Archive for the 'good and bad practice' Category

Nepal – volunteer work permits and visas – and tourism

Friday, July 17th, 2015

As you will appreciate we are desperate to enable our volunteers to return to Nepal as soon as they wish to. However, it is Nepalstill illegal to volunteer in Nepal without a work permit and it is still a lengthy, costly and problematic process – which realistically precludes our volunteers from travelling there. Sallie is working closely with various people in Nepal to try to resolve this problem – but it’s taking time!

But please do not let this stop you visiting Nepal – Nepal needs tourism much more than aid now – and the vast majority of Nepal is safe to visit.

If you are on Facebook and interested in how important tourism is to Nepal – https://www.facebook.com/groups/NepalTourismRecovery/ (created by our partner Raj) – you need to be logged in to see it!
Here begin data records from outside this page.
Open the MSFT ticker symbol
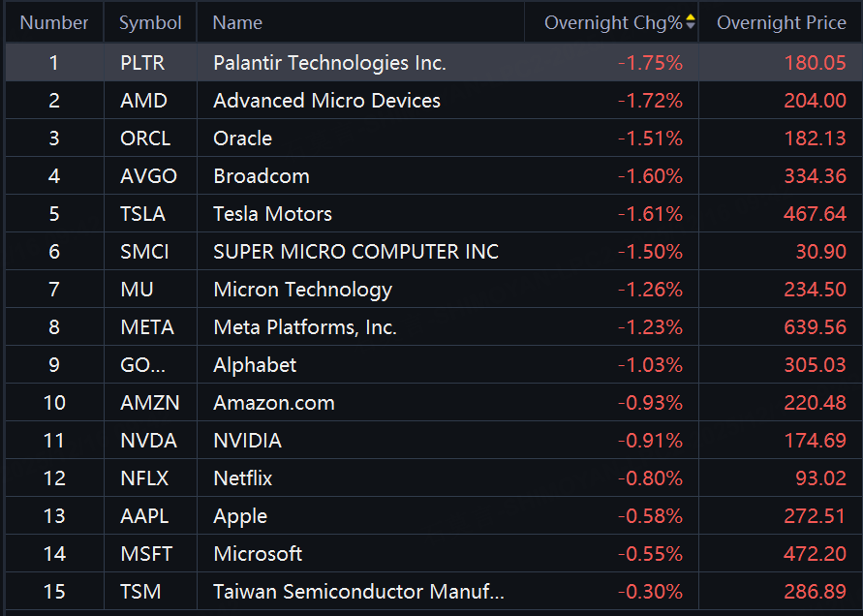The width and height of the screenshot is (863, 616). pyautogui.click(x=146, y=554)
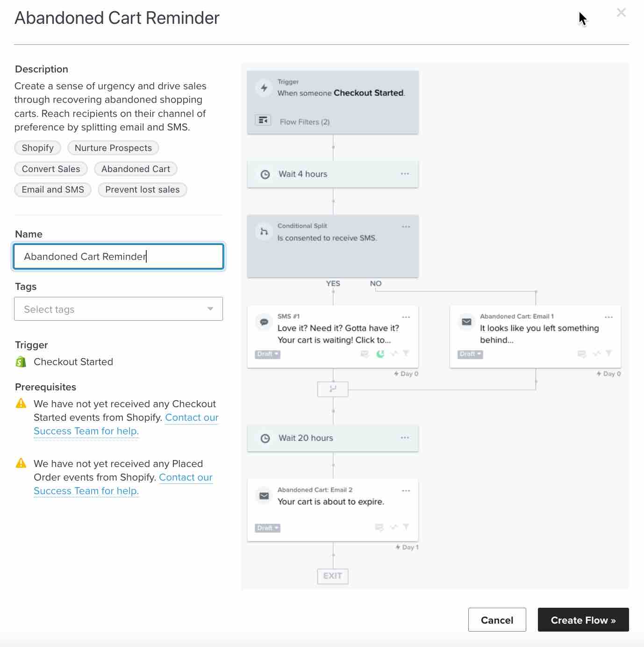Open the three-dot menu on Wait 20 hours
This screenshot has height=647, width=644.
click(405, 437)
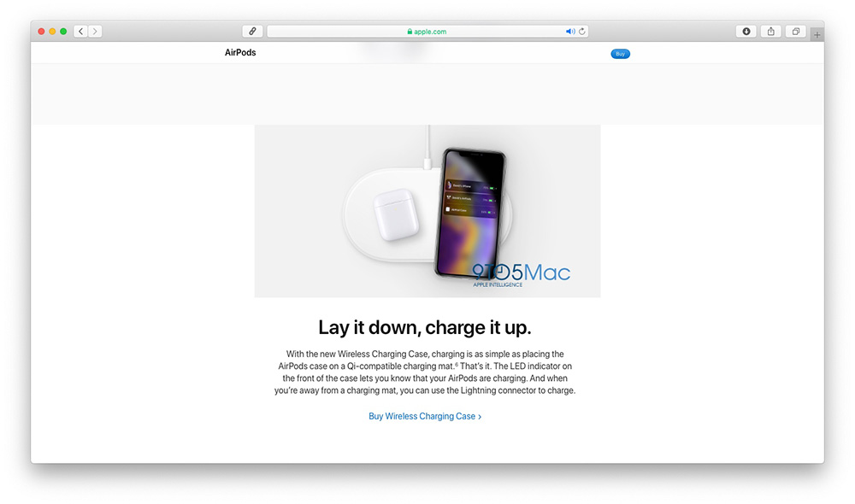Click the AirPods page title
Viewport: 855px width, 504px height.
[x=240, y=52]
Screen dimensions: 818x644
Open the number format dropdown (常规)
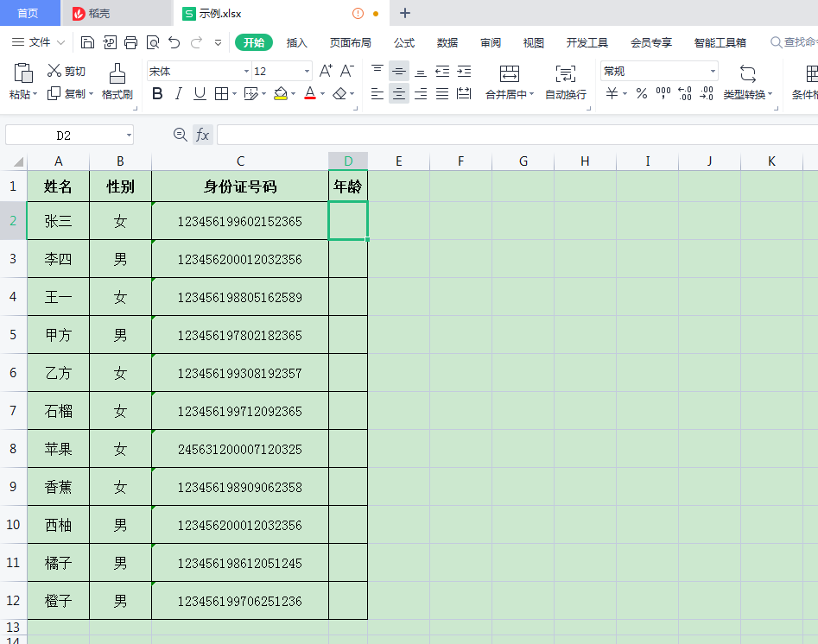(713, 72)
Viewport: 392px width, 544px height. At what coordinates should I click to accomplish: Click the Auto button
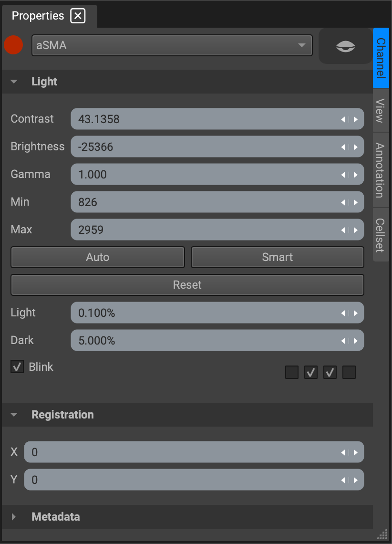click(98, 257)
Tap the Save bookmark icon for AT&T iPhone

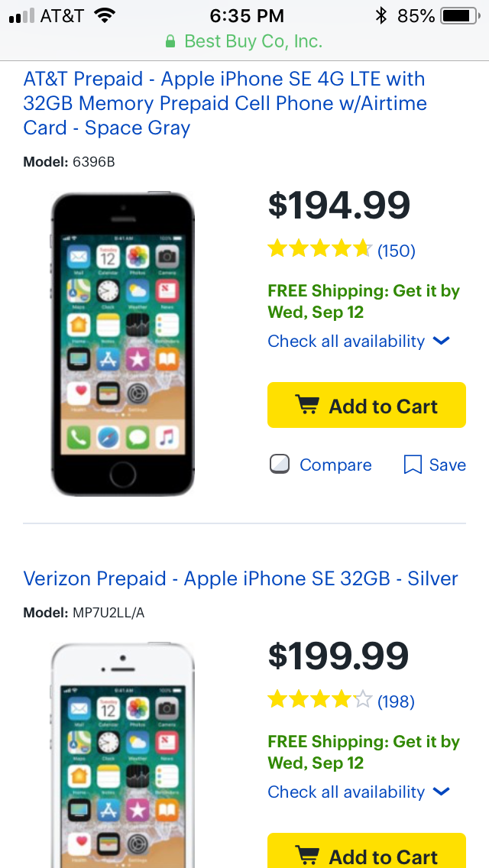click(x=413, y=465)
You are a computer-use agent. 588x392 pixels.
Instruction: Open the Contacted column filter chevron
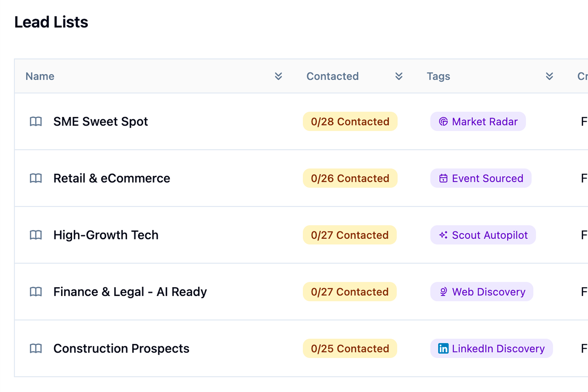tap(399, 76)
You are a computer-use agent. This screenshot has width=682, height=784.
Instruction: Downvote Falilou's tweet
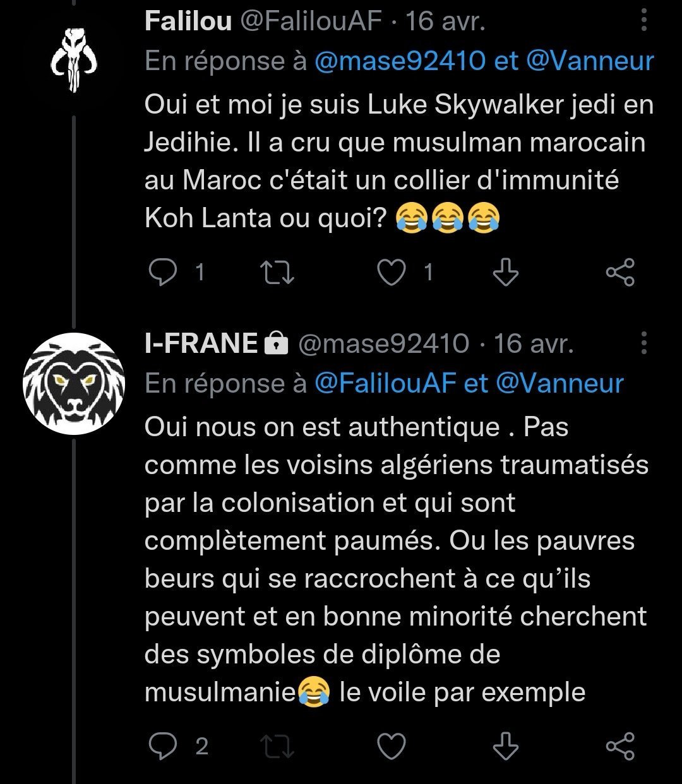point(505,272)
We are optimistic we will resolve the work permit issue soon – so if you are keen to get back – or visit for the first time – please do let us know.

 

The Guardian – positives and negatives of ‘voluntourism’

Friday, May 22nd, 2015

Seems to be a ‘media day’ …  this article in The Guardian today asks, yet again, whether ‘voluntourism’ does more harm than good …

“If volunteers are truly to help communities overseas, charities and NGOs must take the time to match their skills with the right projects,” says Matthew Jenkin, editor of Guardian Careers

mutual learning, sharing, hugging!

mutual learning, sharing, hugging!

Key word: “MATCH” …

Our own approach here at ‘people and places is – and always has been – to begin with an understanding of local need in order to match each volunteer’s skills and experience to local need. This matching process – vital in facilitating mutually rewarding and beneficial placements – takes time and is paramount!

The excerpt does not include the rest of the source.